El estudio anatomopatológico de la pieza mostró adenocarcinoma intestinal de 18 × 16 × 10 cm con componente abscesificado a nivel cutáneo, sin infiltración de delgado ni testículo y con márgenes libres. El postoperatorio fue correcto sin complicaciones, y tras 20 meses de seguimiento continúa libre de enfermedad y únicamente presenta una pérdida de función moderada en miembro inferior izquierdo (34 puntos en la escala de funcionalidad de miembros inferiores LEFS).
Para la estadificación del defecto de pared empleamos la clasificación de Anderson para reconstrucción de pared en patología oncológica. Según esta el defecto sería tipo I-II-IV (área mesogástrica, hipogástrica y pared abdominal izquierda) subtipo C (invadiendo la pared en todo su espesor)7.
La afectación de pared abdominal en cáncer de colon se da en aproximadamente un 7,5% de casos, requiriendo resecciones en bloque del colon y la zona afecta, que hasta en un 12% incluyen resecciones multiviscerales2-6.
Al realizar una reconstrucción de pared abdominal por lesiones oncológicas debe llevarse a cabo una planificación adecuada para recuperar completamente la funcionalidad de la estructura y al mismo tiempo asegurar una resección completa. También hay que tener en cuenta la extensión de la enfermedad en el momento de la cirugía, ya que en caso de que no se pudiera realizar una cirugía curativa, debería replantearse la indicación de una gran resección de pared con reconstrucción dado el escaso beneficio para el paciente2-6.
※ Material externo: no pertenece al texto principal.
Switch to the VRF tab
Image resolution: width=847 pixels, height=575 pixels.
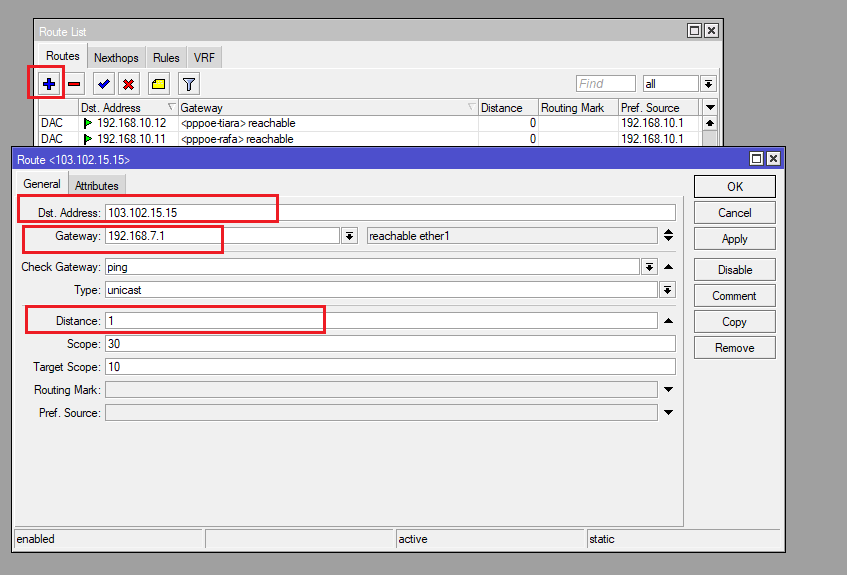point(204,58)
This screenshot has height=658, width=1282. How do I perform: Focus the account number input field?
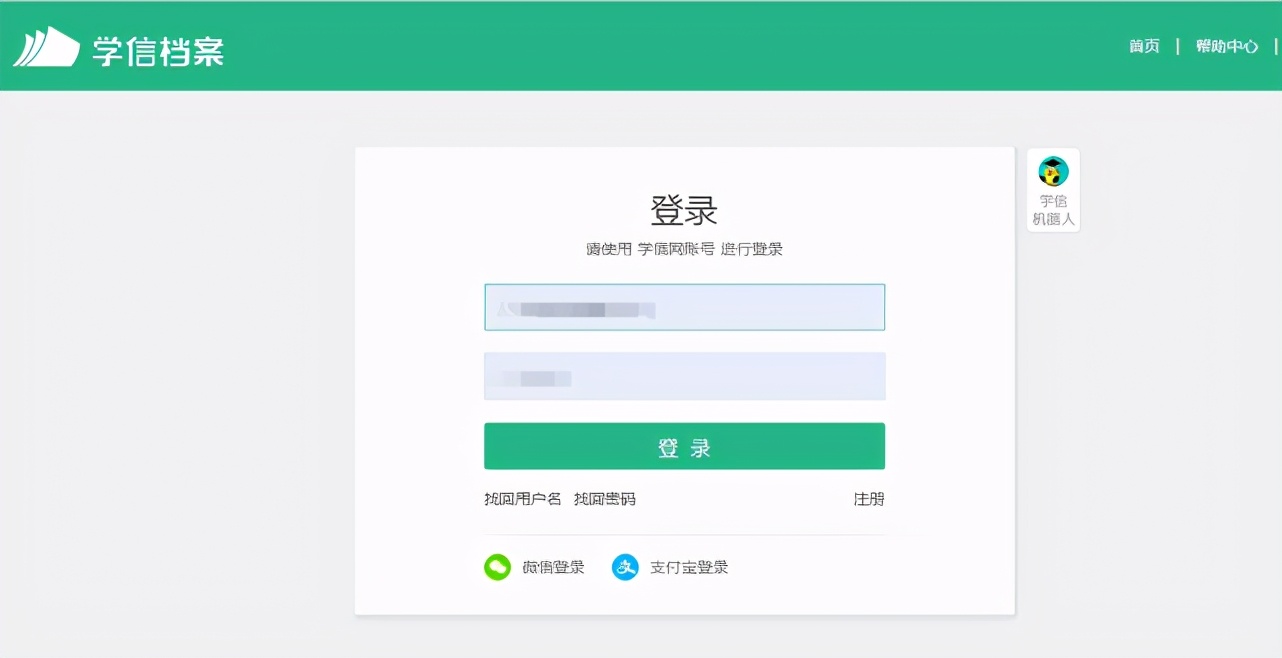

Deben respetarse en la medida de lo posible los tejidos blandos y vasos perforantes durante la disección, para permitir posteriormente el anclaje adecuado de injertos o colgajos. En casos como el nuestro, con defectos abdominales infraumbilicales, el colgajo más recomendado es el tipo ALT dada su capacidad de movilización al poder emplearse pediculado o como colgajo libre1,5,8,9.
La cirugía citorreductora e HIPEC asociada a reconstrucciones de pared complejas permite citorreducciones completas (CC-0) pero conllevan riesgos. Según la literatura asocian una morbilidad de 5-35%, incluyendo hernias incisionales, dehiscencias de la herida quirúrgica e infecciones locales.
Para obtener resultados óptimos en este tipo de pacientes conviene derivarlos a centros especializados con mayor volumen de estas patologías y llevar a cabo un manejo multidisciplinar que permita una cirugía óptima.
Conflicto de interesesLos autores declaran no tener ningún conflicto de intereses.